:: TEXT SECTION ::
In his defense, his posts are known for brevity. That's why he calls them "fragments". Some are just a couple sentences long. That doesn't negate that there may be very little content in the post, but it's consistent with what he has stated he would do all along.
I am working at a second largest IT company in India, in terms of revenue and I get zero-internet access from 9am to 5pm. During the rest of the hours, I get the so called 'restricted' internet access, where I cannot check web-mails, nor can I download any executables, and I don't have admin access to install anything. Even to install the network printer I need to raise a request to the computer division. I feel sad.
"We’re at a weird time in the history of the growth of the Internet. At this (perhaps anomalous) point, the business leverage resulting from the focused application of human intelligence is so high that all these benefits and all this freedom, considered through a pure cold profit-and-loss lens, are cheap at the price..."
In other words, Google has created an army of superbly intelligent people who are deeply committed to their mission of covering the surfaces of every neocortex in the world's brains with little text advertisements.
If this were a classical legend it would be a tragedy of Olympian proportions.
I don't know, man. I hear people ragging on advertisement all the time. But the history of western media is the history of text advertisements. Subsidy from advertisement made the newspaper something the everyman could buy with the change in his pocket. In modern times, advertisement still supports most of the media that people choose to consume.
I know ya'll have read your "no logo" and everything, but you got to acknowledge that advertisement has done some good. It's hard for me to imagine what the last two hundred years of history would have been like without it.
How big would the internet be if people couldn't use google ads to pay for their bandwidth costs? How many small net businesses would never be able to reach their customers? I know Patrick uses ads to get customers for his bingo card creator. Thousands of other businesses do.
I just can't hop on the "ads are evil eye pollution" bandwagon.

:: MATERIAL ::
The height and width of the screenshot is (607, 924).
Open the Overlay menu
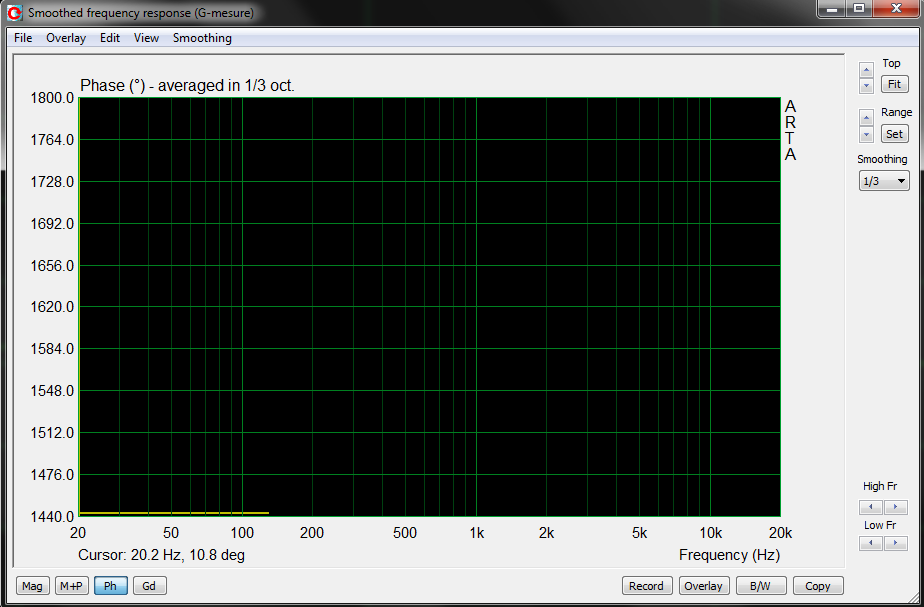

:: WHAT TO DO ::
Extend the comment thread on Google and online advertising with the next few lines that would follow its final comment.

:: ANSWER BELOW ::
I'm not hopping on the text ads are evil bandwagon, I'm hopping on the "Optimizing text advertisements is a rather surprising way to employ the talent of a generation of smart people" bandwagon.
There is nothing here that you couldn't figure out even if you aren't an employee of Google. An example of the insightfulness: Look at Google’s age in years and current size and do some arithmetic; insane growth is an everyday constant. Groundbreaking.
Is he trying to break ground, or just share some thoughts on his first day? I don't understand why there is an expectation that this blog post would be an in-depth investigative journalism expose.
That’s what Google is. I mean, why can’t everyone lavish these sort of perks, and this sort of environment, on their employees?
Not all businesses scale well. Software is one of them. Once you develop them the cost of adding more users - or selling more ads is virtually zero. Music was another. High speed trading maybe is also in this category.
The real world is outside Google:) Does anyone know how many employees are at Googleplex or take a guess?
My experience was that the interviews were easy and fun once my interviewers got over the embarrassed "this is really stupid, but I'm supposed to ask you this really trivial question...".
The recruiter I dealt with, on the other hand, was collossally incompetent, and ranks among the top reasons why I declined Google's job offer.
I think I got the right offer despite the recruiter's screwups; but you're missing my point. Even if I never had to encounter that recruiter again, it started me thinking "do I want to work for a company where people can continually screw up and not get fired?"
As far as I can tell (based on the yearly-or-so "are you sure you still don't want to relocate to work for us?" emails), most of the recruiters at Google are contractors and many of them, in fact, are fired ("contract not renewed").
Yes. I asked to complete a survey about my interviewing experience, and I wrote about my recruiter at great length. (I presume that someone read the comments on those surveys...)
Someone surely did read the comments: the recruiter and/or one or more members of the HR department.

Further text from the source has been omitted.